◆ **Objective**
How many lines in the rows below contain the word "chevron"? Case counts, and the reply should be the number alone.

>> Start Data for this task

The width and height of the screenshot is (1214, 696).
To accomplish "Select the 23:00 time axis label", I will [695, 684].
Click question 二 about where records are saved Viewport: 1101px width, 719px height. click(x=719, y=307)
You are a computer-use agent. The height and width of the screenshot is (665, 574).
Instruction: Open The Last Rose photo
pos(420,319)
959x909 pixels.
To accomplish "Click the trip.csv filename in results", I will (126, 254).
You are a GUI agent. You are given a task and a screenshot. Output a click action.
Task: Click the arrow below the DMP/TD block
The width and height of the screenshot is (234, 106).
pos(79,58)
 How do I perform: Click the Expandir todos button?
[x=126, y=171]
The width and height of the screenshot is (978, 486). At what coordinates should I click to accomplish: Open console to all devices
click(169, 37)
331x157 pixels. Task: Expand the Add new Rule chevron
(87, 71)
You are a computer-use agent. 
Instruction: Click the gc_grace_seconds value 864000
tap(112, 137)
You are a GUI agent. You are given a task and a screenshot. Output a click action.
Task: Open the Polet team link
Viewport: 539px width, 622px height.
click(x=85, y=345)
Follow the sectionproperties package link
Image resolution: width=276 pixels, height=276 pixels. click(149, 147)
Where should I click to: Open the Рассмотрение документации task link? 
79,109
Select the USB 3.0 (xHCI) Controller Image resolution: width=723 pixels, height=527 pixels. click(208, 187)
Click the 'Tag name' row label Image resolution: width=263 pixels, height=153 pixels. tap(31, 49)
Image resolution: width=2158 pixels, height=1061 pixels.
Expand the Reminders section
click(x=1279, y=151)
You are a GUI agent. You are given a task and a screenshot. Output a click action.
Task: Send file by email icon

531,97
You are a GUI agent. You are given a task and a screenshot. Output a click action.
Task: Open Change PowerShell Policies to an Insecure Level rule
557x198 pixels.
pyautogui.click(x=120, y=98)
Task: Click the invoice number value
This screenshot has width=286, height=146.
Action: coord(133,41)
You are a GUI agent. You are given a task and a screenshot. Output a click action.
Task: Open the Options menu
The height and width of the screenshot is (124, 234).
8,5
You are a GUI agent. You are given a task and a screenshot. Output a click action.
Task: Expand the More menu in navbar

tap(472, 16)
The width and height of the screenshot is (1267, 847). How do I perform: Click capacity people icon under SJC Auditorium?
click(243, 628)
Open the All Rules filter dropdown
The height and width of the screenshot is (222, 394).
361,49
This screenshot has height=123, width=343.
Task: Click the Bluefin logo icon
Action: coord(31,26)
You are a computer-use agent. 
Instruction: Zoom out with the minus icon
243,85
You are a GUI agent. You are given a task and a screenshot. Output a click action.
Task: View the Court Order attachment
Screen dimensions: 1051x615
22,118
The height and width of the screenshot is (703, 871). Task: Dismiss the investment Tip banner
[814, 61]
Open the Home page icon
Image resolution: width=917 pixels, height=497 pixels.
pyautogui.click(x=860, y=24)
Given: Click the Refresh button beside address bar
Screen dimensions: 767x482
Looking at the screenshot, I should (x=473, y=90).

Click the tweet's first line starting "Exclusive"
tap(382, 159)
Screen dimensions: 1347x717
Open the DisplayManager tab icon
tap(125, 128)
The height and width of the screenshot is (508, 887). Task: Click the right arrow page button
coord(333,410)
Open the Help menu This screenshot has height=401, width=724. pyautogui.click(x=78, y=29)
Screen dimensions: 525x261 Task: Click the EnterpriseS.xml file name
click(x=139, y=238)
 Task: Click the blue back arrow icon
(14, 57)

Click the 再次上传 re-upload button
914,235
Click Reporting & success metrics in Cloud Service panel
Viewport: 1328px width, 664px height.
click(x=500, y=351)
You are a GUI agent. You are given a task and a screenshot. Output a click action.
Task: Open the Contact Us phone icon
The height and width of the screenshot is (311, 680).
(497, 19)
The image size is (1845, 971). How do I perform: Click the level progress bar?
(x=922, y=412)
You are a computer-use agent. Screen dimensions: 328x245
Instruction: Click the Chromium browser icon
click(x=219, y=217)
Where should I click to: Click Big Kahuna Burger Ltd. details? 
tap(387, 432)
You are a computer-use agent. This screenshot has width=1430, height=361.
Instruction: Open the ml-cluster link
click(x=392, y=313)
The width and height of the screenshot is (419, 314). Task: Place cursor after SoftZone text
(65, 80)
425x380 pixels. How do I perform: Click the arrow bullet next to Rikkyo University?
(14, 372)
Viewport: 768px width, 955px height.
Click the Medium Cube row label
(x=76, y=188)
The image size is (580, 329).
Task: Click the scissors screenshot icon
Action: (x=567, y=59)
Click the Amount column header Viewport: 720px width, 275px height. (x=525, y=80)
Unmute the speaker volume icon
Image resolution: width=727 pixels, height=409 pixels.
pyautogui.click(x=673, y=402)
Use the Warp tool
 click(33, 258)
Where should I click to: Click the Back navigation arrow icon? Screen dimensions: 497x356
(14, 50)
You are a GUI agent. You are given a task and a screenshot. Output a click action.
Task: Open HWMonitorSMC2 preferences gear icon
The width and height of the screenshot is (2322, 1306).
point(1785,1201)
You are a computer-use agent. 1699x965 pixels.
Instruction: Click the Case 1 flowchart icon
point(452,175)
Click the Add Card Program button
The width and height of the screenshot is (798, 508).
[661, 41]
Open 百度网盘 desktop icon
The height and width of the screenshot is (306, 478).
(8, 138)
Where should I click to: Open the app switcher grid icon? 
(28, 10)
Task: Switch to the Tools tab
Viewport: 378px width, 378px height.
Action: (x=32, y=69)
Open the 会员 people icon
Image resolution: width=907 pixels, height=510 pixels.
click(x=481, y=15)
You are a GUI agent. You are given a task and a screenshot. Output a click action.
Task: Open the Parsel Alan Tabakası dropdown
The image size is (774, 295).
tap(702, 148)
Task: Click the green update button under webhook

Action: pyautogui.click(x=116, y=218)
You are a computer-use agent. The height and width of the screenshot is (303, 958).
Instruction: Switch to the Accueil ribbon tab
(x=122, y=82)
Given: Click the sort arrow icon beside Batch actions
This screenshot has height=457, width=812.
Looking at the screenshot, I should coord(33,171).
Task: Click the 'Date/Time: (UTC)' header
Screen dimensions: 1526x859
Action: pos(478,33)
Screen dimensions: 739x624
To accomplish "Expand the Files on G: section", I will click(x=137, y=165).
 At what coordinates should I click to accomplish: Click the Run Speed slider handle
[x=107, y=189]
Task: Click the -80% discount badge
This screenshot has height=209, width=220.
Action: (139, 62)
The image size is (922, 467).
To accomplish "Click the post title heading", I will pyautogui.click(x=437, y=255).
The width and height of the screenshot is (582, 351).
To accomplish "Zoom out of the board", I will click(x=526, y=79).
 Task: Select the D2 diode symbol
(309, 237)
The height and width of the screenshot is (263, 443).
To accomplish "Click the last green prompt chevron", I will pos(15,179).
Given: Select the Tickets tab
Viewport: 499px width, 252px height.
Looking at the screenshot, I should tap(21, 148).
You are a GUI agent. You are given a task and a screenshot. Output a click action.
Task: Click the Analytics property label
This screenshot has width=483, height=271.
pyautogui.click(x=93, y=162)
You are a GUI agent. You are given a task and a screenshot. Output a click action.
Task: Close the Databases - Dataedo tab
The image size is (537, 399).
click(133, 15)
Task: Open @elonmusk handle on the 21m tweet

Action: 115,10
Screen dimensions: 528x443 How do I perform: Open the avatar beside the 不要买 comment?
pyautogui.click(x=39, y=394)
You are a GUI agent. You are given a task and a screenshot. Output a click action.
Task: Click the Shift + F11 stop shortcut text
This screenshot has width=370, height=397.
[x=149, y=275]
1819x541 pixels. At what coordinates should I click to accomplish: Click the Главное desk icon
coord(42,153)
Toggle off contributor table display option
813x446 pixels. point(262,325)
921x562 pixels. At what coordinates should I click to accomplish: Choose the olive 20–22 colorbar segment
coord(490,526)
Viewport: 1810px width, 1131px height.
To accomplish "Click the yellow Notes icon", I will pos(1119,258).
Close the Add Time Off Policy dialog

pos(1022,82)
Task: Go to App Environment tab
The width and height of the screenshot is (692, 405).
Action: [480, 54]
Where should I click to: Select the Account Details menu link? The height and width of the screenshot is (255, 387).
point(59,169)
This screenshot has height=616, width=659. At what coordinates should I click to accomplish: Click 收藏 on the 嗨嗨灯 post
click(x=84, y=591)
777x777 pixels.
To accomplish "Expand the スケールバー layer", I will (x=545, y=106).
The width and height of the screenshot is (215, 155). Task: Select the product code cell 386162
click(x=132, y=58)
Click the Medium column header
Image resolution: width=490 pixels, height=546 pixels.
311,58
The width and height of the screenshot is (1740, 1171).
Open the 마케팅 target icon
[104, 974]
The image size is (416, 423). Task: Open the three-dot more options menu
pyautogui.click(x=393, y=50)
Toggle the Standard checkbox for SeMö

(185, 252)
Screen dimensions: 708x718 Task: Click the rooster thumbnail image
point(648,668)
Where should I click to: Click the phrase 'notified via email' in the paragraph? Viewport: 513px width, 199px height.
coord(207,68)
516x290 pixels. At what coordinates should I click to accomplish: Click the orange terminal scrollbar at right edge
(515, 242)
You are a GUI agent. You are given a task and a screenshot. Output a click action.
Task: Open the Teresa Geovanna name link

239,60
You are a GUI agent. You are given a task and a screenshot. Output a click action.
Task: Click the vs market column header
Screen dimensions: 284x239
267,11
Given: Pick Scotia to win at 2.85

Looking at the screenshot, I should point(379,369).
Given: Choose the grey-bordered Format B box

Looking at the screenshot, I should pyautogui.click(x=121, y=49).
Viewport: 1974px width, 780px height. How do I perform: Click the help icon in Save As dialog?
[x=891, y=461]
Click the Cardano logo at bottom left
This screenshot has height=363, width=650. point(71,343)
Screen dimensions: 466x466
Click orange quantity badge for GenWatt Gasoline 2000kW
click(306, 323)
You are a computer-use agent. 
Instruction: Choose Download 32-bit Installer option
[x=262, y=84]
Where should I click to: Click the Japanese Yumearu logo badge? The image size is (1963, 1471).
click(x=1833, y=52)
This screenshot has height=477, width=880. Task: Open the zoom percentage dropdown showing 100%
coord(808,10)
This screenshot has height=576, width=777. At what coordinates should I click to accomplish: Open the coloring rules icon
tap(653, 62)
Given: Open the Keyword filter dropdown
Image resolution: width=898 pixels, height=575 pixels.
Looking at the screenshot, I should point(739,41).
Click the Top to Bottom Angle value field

>> End Data for this task

◆ **Answer to the exercise**
2